__Cuplikan Teks__:
<<<<

JAKARTA, GRESNEWS.COM - Usai sudah pengajuan saksi dalam sidang uji materi Undang-Undang Nomor 10 Tahun 2016 tentang Pemilihan Kepala Daerah (Pilkada) terhadap Undang-Undang Dasar Negara Republik Indonesia Tahun 1945 (UUD 1945). Sidang uji materi yang dimohonkan oleh Basuki Tjahja Purnama (Ahok) tersebut digelar selama tujuh kali, digelar pertama kali pada Senin (22/8) lalu. Pada sidang berikutnya yang akan diselenggarakan pada Kamis, (27/10), Majelis Hakim Mahkamah Konstitusi meminta pihak Pemohon dan pihak terkait untuk mengumpulkan kesimpulan.

"Jadi persidangan ini selesai ya? Minggu depan tidak ada lagi saksi yang dihadirkan," kata Hakim Ketua Arief Hidayat, Rabu (19/10).

Habiburokhman selaku pihak terkait yang berkonfrontasi dengan Ahok merasa senang dengan jadwal yang dikeluarkan Majelis Hakim. Habib yang menolak gugatan cuti kampanye pun kini merasa tengah berada di atas angin. "Menang kita. Menang. Tanggal 26 nanti mau tidak mau dia (Ahok) harus cuti. Sidang MK kan sehari berikutnya, tanggal 27. Jadi apa pun putusan MK nanti, permohonan ini sudah gak relevan buat dia. Tanggal 26 harus sudah ada Plt," kata Habib, saat ditemui gresnews.com usai persidangan.

>>>>

__Daftar Tugas__:
• 1. Menurut cuplikan di atas, siapa yang memohonkan uji materi Undang-Undang Nomor 10 Tahun 2016?
• 2. Kutip dari cuplikan di atas bagian mulai "Habiburokhman selaku pihak" sampai "gresnews.com usai persidangan.".

__Data yang Diberikan__:
<<<<

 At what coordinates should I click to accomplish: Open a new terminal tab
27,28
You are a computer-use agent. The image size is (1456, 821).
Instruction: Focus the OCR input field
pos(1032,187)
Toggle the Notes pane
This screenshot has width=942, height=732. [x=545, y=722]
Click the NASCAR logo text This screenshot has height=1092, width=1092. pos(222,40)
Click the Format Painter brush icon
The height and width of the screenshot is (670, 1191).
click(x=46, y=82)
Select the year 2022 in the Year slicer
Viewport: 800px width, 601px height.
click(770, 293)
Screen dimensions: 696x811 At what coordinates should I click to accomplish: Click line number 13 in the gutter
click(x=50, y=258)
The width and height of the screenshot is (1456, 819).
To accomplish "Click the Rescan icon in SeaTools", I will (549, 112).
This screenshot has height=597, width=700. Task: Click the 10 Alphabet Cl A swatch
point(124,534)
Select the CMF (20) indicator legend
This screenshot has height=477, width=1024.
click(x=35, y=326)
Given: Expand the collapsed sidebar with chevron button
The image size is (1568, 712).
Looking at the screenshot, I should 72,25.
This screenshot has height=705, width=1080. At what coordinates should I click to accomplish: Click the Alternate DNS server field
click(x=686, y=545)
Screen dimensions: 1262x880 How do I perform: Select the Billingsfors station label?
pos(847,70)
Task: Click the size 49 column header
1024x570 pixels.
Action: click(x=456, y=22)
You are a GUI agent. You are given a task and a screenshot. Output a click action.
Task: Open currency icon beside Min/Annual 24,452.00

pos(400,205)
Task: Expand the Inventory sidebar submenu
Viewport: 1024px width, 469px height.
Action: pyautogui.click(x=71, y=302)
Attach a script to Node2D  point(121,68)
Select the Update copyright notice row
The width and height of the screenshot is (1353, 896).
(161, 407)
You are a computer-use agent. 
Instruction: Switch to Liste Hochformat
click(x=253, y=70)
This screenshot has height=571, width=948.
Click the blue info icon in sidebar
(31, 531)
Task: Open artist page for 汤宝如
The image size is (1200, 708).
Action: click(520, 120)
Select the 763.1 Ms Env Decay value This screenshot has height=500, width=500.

>>>>

__Jawaban Tiap Tugas__:
• 1. Basuki Tjahja Purnama (Ahok).

• 2.
Habiburokhman selaku pihak terkait yang berkonfrontasi dengan Ahok merasa senang dengan jadwal yang dikeluarkan Majelis Hakim. Habib yang menolak gugatan cuti kampanye pun kini merasa tengah berada di atas angin. "Menang kita. Menang. Tanggal 26 nanti mau tidak mau dia (Ahok) harus cuti. Sidang MK kan sehari berikutnya, tanggal 27. Jadi apa pun putusan MK nanti, permohonan ini sudah gak relevan buat dia. Tanggal 26 harus sudah ada Plt," kata Habib, saat ditemui gresnews.com usai persidangan.